В этой связи Юрасов мне пожаловался, что «на трезвую голову Воскресенский ни за что бы не согласился снова пускать шестую машину».

Речь шла о попытке повторного использования пакета номер шесть. В июне 1957 года из-за ряда дефектов, я уже об этом писал, ракета была снята со старта. Она прошла профилактику двигателей, все виды испытаний и снова появилась на старте. 12 марта 1958 года при попытке пуска прошло аварийное выключение двигателей после выхода на первую промежуточную ступень. Виновным снова явился главный кислородный клапан блока «Г», который из-за разрушения разрывного болта открылся преждевременно. «Ну как тут не стать суеверным. Это заговоренная ракета, и ее надо убрать с полигона, чтобы другие не испортила», — такие шуточки отпускали испытатели.

29 марта, наконец-то, ракета со счастливым номером десять вполне благополучно ушла со старта. Это был восьмой по счету пуск, но, за вычетом двух спутниковых, шестой по межконтинентальной программе.

Камчатка доложила, что головная часть, судя по воронке, дошла без разрушения. Отклонение по дальности: перелет 7,5 км и вправо 1,1 км. Прием телеметрии за восемь секунд до встречи с землей подтвердил, что головка не разрушилась в атмосфере. Тем не менее телеметристы, проявив пленку, как правило, портили настроение кому-нибудь из главных. На этот раз нестабильно работала СОБ — шли ложные команды. Наземные пункты радиоуправления не отработали программы слежения по тангажу. Спор шел между радистами -наземщиками и бортовиками, — кто больше виноват?

Что ни пуск, то какой-либо новый отказ! Тем не менее ракеты на технической позиции вошли в режим «потока». Через три дня после первого в основном нормального пуска на старте появилась еще одна «счастливица» — ракета номер M1-12. 4 апреля состоялся пуск. Камчатка в первом докладе испугала, что снова не было приема телеметрии головной части и в квадрате возможного падения новой воронки не обнаружено. Однако на следующий день обрадовали: есть воронка, но перелет 68 км и отклонение вправо 18,2 км. Опять объяснение дал анализ телеметрии: на 142-й секунде полета на центральном блоке прекратилось слежение по программе антенны радиоуправления — по-видимому, вышел из строя механизм программного слежения.

Несмотря на такое количество серьезных замечаний, ЛКИ боевых ракет снова были прерваны космическими пусками. Дошла очередь до объекта «Д», которому суждено было стать полноценным спутником Земли.

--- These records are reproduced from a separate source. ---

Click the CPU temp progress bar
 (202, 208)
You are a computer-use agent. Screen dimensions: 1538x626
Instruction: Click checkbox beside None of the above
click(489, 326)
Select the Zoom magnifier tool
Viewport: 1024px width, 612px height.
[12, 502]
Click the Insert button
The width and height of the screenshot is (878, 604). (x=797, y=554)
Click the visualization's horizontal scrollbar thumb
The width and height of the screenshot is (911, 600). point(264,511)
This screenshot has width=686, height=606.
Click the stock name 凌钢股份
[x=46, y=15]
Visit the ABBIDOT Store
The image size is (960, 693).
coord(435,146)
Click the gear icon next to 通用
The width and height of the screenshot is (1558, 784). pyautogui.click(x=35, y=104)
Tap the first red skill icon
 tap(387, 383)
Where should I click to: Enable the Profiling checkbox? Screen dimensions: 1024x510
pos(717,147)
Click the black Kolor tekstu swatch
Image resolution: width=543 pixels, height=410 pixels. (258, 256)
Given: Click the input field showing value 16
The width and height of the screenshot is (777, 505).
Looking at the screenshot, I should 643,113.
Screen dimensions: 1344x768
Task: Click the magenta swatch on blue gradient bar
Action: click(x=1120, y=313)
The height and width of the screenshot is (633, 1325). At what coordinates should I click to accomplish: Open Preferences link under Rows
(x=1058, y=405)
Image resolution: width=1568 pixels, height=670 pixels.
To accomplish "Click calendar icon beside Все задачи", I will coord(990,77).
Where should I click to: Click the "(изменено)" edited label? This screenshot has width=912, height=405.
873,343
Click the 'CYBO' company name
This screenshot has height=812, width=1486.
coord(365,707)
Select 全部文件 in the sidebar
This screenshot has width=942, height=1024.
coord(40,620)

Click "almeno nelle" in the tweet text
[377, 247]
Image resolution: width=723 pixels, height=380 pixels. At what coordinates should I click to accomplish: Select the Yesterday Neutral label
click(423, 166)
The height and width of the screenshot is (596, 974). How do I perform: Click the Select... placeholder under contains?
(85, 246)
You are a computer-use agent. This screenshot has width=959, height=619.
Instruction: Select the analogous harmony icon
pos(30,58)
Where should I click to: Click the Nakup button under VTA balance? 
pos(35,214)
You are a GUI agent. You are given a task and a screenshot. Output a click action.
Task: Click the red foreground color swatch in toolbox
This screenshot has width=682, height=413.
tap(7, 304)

Третий спутник, в отличие от двух первых, готовился без авралов, с участием многих ученых, которые были привлечены к этой программе еще в 1956 году. Особое внимание подготовке этого спутника уделял Келдыш. Он проводил много сборов и совещаний, примирял противоречия, возникавшие между нашими «ракетными» интересами и устремлениями «чистой» науки. Основные страсти разгорались в борьбе за выделение объема и массы для научной аппаратуры.